“Utah judge at rape sentencing: Ex-Mormon bishop a ‘good man'”

“Utah judge at rape sentencing: Ex-Mormon bishop a ‘good man'” 2017-04-20T11:57:21-06:00

 

4th district courthouse, Provo
The seat of the Fourth District Court in Provo  (Wikimedia Commons)

 

This story generated a bit of national controversy, and understandably so:

 

http://abcnews.go.com/US/wireStory/utah-judge-rape-sentencing-mormon-bishop-good-man-46804715

 

See also:

 

“Judge Who Called Convicted Rapist a ‘Good Man’ Likely Won’t Face Punishment”

 

The judge’s comment is the sort of remark that, viewed from one angle — and especially when viewed by people seeking a cause for indignation or looking for a weapon to use in a larger war — was sure to stir up trouble:

 

Rape is obviously not the act of a good man.

 

But can good men do bad things?  Can a good person act terribly?  Yes.  Sadly, it happens all the time.  And, despite the photograph accompanying the article to which I link above, which makes him look supremely smug and self-satisfied, there is apparently considerable strong evidence for good things in and about this man.

 

It’s transparently clear to me what Judge Low’s point was.  Those who are going after him seem to me, in many ways, to be seeking to make him an offender for a word.  It’s almost as if they’re deliberately trying to misunderstand his comment.

 

To me, one of the most fascinating aspects of the Mountain Meadows Massacre is that that horror was perpetrated by ordinary, decent people who were, if anything, unusually good and well-intentioned on most occasions and under typical circumstances.  Had they simply been thugs by nature, bad and violent people, what happened there in southern Utah wouldn’t be so stunning and so baffling.

 

Likewise, people who aren’t very good can sometimes rise to heroic virtue.  Oskar Schindler seems to have been a spectacular example of this.  Thomas Becket may have been another, in a rather different way — more like the ex-slaver-turned-abolitionist John Newton.

 

We shouldn’t be surprised at this, really, as we’re all a mixture of good and bad, susceptible to inspiration and prone to temptation.

 

None of this is to minimize the terrible crime of rape or sexual molestation — though I write in full awareness of the fact that some of my critics will want, if they can, to portray me as doing so.  None of it is to suggest that this man shouldn’t be severely punished for the crime of which a jury convicted him.

 

But I’m not surprised at what this judge said, even if I recognize how naïve and unwise he may have been to say it.  What he said was absolutely true.  And it should not be forgotten that he both described Vallejo’s apparent crime as a “bad thing” and set the stage for a very tough criminal sentence.  In no way did he excuse the crime or brush the offense aside.

 

It would be easier for us to believe that criminals are utterly different from us, a distinct species.  But they’re not.  That was surely one of the principal points of Hannah Arendt’s classic 1963 book Eichmann in Jerusalem: A Report on the Banality of Evil.

 

In his The Gulag Archipelago 1918-1956, the great Russian writer Aleksandr Solzhenitsyn makes my point with powerful eloquence:

“If only there were evil people somewhere insidiously committing evil deeds, and it were necessary only to separate them from the rest of us and destroy them.
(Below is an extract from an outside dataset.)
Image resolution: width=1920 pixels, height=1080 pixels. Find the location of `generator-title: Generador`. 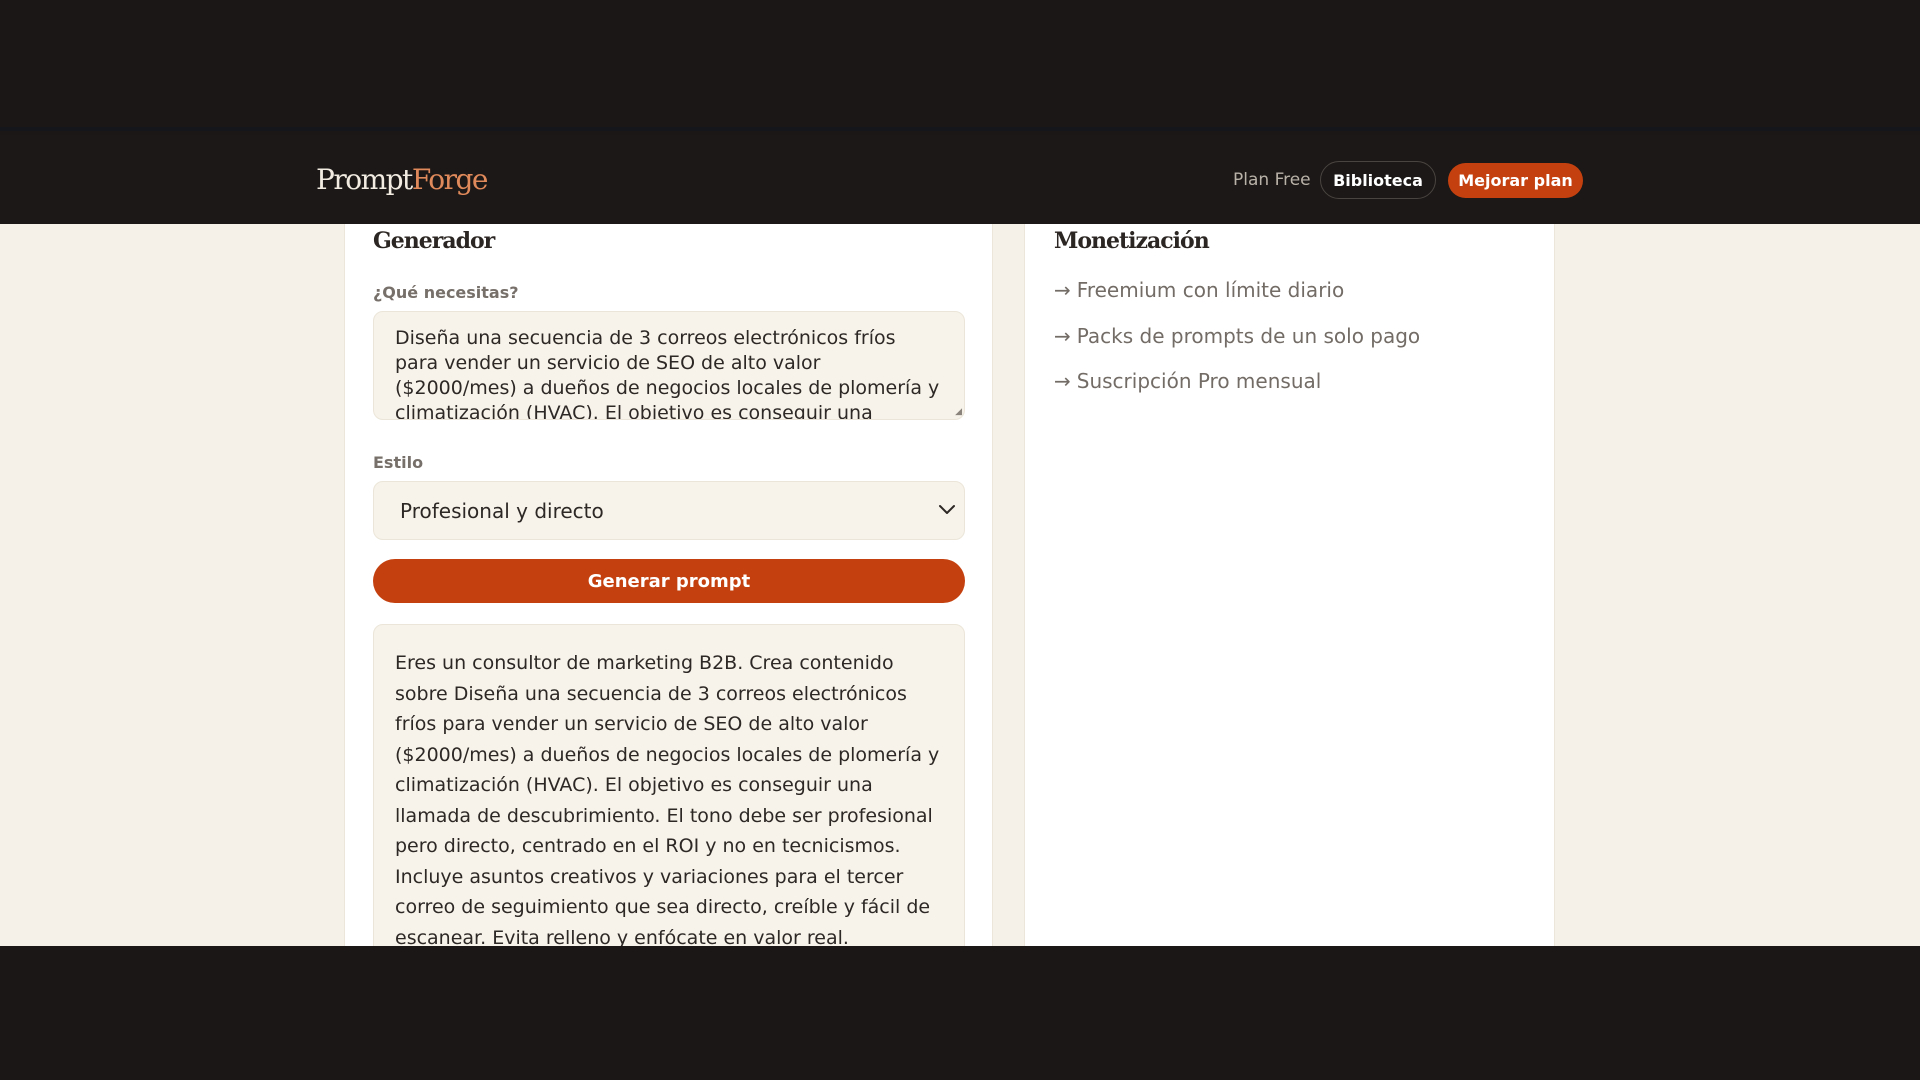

But the line dividing good and evil cuts through the heart of every human being. And who is willing to destroy a piece of his own heart?
“During the life of any heart this line keeps changing place; sometimes it is squeezed one way by exuberant evil and sometimes it shifts to allow enough space for good to flourish. One and the same human being is, at various ages, under various circumstances, a totally different human being. At times he is close to being a devil, at times to sainthood. But his name doesn’t change, and to that name we ascribe the whole lot, good and evil.”